This should be compared with an operating systems treatment, where we worry about how to effectively map these virtual addresses to real memory. For example see the discussion concerning this diagrams in my OS class notes, which illustrate an OS difficulty with the allocation method used in this course, a method that uses a very large virtual address range. Perhaps the most straightforward solution uses multilevel page tables .

Some system require various alignment constraints. For example 4-byte integers might need to begin at a byte address that is a multiple of four. Unaligned data might be illegal or might lower performance. To achieve proper alignment padding is often used.

runtime memory

Areas (Segments) of Memory

As mentioned above, there are various OS issues we are ignoring, for example the mapping from virtual to physical addresses, and consequences of demand paging. In this class we simply allocate memory segments in virtual memory let the operating system worry about managing real memory. In particular, we consider the following four areas of virtual memory.
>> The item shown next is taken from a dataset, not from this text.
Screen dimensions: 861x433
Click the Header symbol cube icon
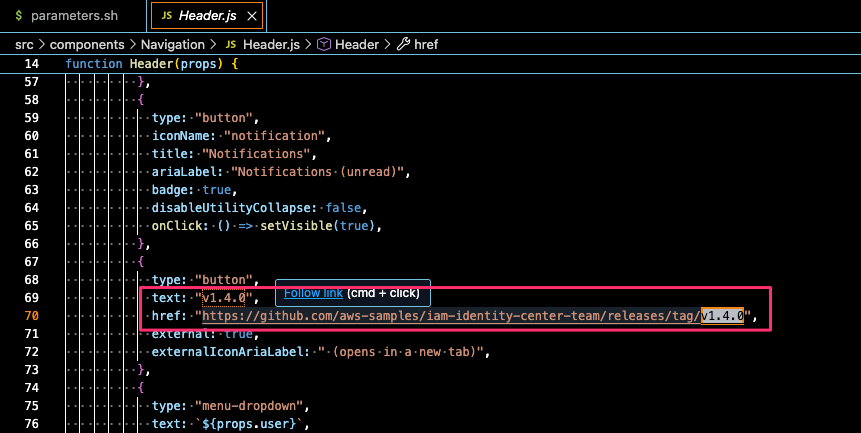coord(323,45)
  1. The code (often called text in OS-speak) is fixed size and unchanging (self-modifying code is long out of fashion). If there is OS support, the text could be marked execute only (or perhaps read and execute, but not write). All other areas would be marked non-executable.

  2. There is likely data of fixed size that can be determined by the compiler by examining just the program's structure without determining the program's execution pattern. One example is global data. Storage for this data would be allocated in the next area right after the code. A key point is that since the size of both the code and this so-called static area do not change during execution, these areas, unlike the next two so called dynamic areas, have no need for an expansion region.
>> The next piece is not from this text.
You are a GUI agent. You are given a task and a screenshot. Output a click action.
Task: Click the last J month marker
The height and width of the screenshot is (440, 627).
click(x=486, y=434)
  3. The stack is used for memory whose lifetime is stack-like. It is organized into activation records that are created as a procedure is called and destroyed when the procedure exits. It abuts the area of unused memory so can grow easily. Typically the stack is stored at the highest virtual addresses and grows downward (toward small addresses). However, it is sometimes easier in describing the activation records and their uses to pretend that the addresses are increasing (so that increments are positive). We will discuss the stack in some detail below.

  4. The heap is used for data whose lifetime is not as easily described. This data is allocated by the program itself, typically either with a language construct, such as new, or via a library function call, such as malloc(). It is deallocated either by another executable statement, such as a call to free(), or automatically by the system via garbage collection. We will have little more to say about the heap.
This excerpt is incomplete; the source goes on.